30.07.2017

Sitzung des B 30 - Ausschusses unter Teilnahme der "Initiative B 30" in Bad Waldsee-Gaisbeuren


Zu einer öffentlichen Sitzung in Gaisbeuren hatte der Beratende Ausschuss B 30 zum Sachstand "B 30 neu" geladen.

Unter dem Vorsitz des Bürgermeisters der Stadt Bad Waldsee, Roland Weinschenk, Mitgliedern des Stadtrates, sachkundigen Personen aus Straßenverkehr und Straßenbauverwaltung war auch die Öffentlichkeit geladen. Gegenstand der Veranstaltung waren drei Kernthemen: Der BVWP aus Sicht des Regionalverbandes Bodensee-Oberschwaben, die Maßnahmenkonzeption des Landes hinsichtlich der B 30 sowie das Verfassen eines Schreibens der Stadt an den Landesverkehrsminister.

Aus Sicht des Regionalverbandes besteht, wie bei allen Maßnahmen in Baden-Württemberg, die aktuell nicht beplant werden, wenig konkrete Hoffnung auf die Realisierung des Ausbaus der B 30 in den nächsten Jahren. Zwar seien zwölf Maßnahmen in Gebiet des Regionalverbandes im Vordringlichen Bedarf, würden aber größtenteils in den nächsten 15 Jahre weder geplant noch gebaut werden können, weil Planungskapazitäten fehlten oder stark eingeschränkt wären. Konkret auf die Umfahrung Enzisreute - Gaisbeuren bezogen bedeute dies, dass in Sachen weitere Planungen kurzfristig nichts Wesentliches zu erwarten sei. "Wir müssen darüber nachdenken, wie wir uns selbst helfen", so Wilfried Franke vom Regionalverband.

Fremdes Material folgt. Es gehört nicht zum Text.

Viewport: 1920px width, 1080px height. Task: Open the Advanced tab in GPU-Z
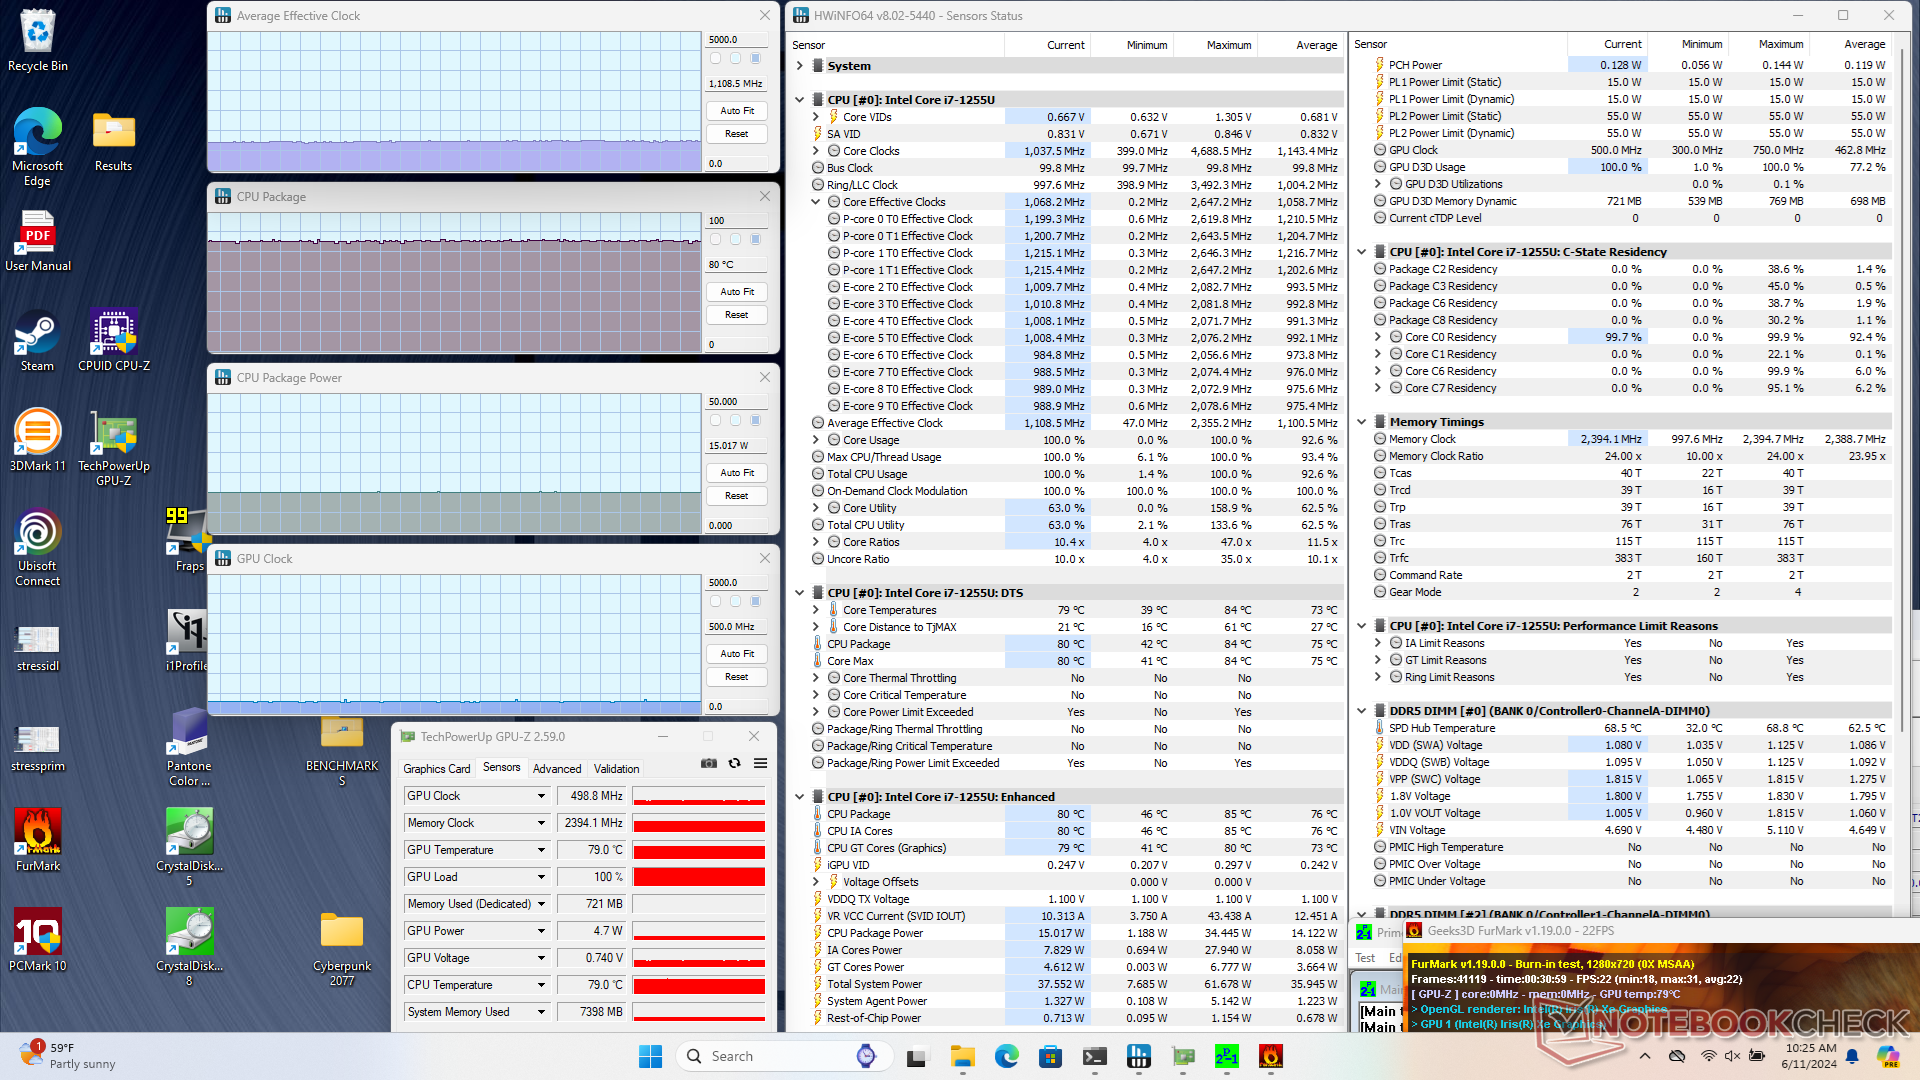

Franz Fischer, Gründer der "Initiative B 30", erläuterte eindrucksvoll auf Einladung der Verwaltung sach- und detailgerecht seine Sicht auf die Maßnahmenkonzeption des Landes Baden-Württemberg. Defizite nach Auffassung Fischers sind die unterschiedlichen Kriterien, die vom Bund und dem Land aufgestellt wurden, die Nicht-Berücksichtigung der Verbesserung der Verkehrssicherheit sowie die Belastungen der Anwohner, die nicht richtig berücksichtigt seien, wonach nur einzelne Bestandsstrecken und nicht das gesamte Verkehrsnetz betrachtet würde.

Kritik äußerte Fischer in seinem Vortrag auch über das Teilkriterium "Unfallkostenrate", wonach Strecken mit geringen Verkehrsaufkommen und wenigen Unfallzahlen besser bewertet würden als Strecken mit großem Verkehrsaufkommen und hohen Unfallzahlen wie die B 30 im Bereich Enzisreute und Gaisbeuren.

Als dritter und letzter Punkt wurde ein Schreiben der Stadt an den Verkehrsminister, Winfried Hermann, diskutiert. Die Stadt gehe wie auch die Bürgerinitiative davon aus, dass das Projekt "Lückenschluss Oberschwabenschnellweg" in der Priorisierung des Bundes bessere Chancen hätte als nach der des Landes. Das Bundesbewertungsverfahren, immerhin mit einem Millionenaufwand entwickelt, habe objektive, gesamtschauliche und gesamtwirtschaftliche Projektbewertungen geliefert.

Ebenfalls befürchtet die Stadt wie auch Herr Fischer von "Initiative B 30", dass es auch zu einer schlechteren Bewertung führen könnte, wenn das Gesamtprojekt in die zwei Teilabschnitte "Enzisreute" und "Gaisbeuren" aufgespaltet und damit eine getrennte und damit schlechtere Bewertung herauskommt.

Als insgesamt problematisch und grundgesetzlich bedenklich sah Franz Fischer die Eigenmächtigkeit des Landes in der Festlegung eigener Prioritäten, in dem bestimmte Hauptprojekte im Bundesgesetz nicht berücksichtigt und trotz bereits erfolgter Festlegung durch den Bund unterschiedlich bewertet und eingestuft werden. Die Veröffentlichung dieser Prioritätenlisten durch das Land wird für Herbst 2017 erwartet.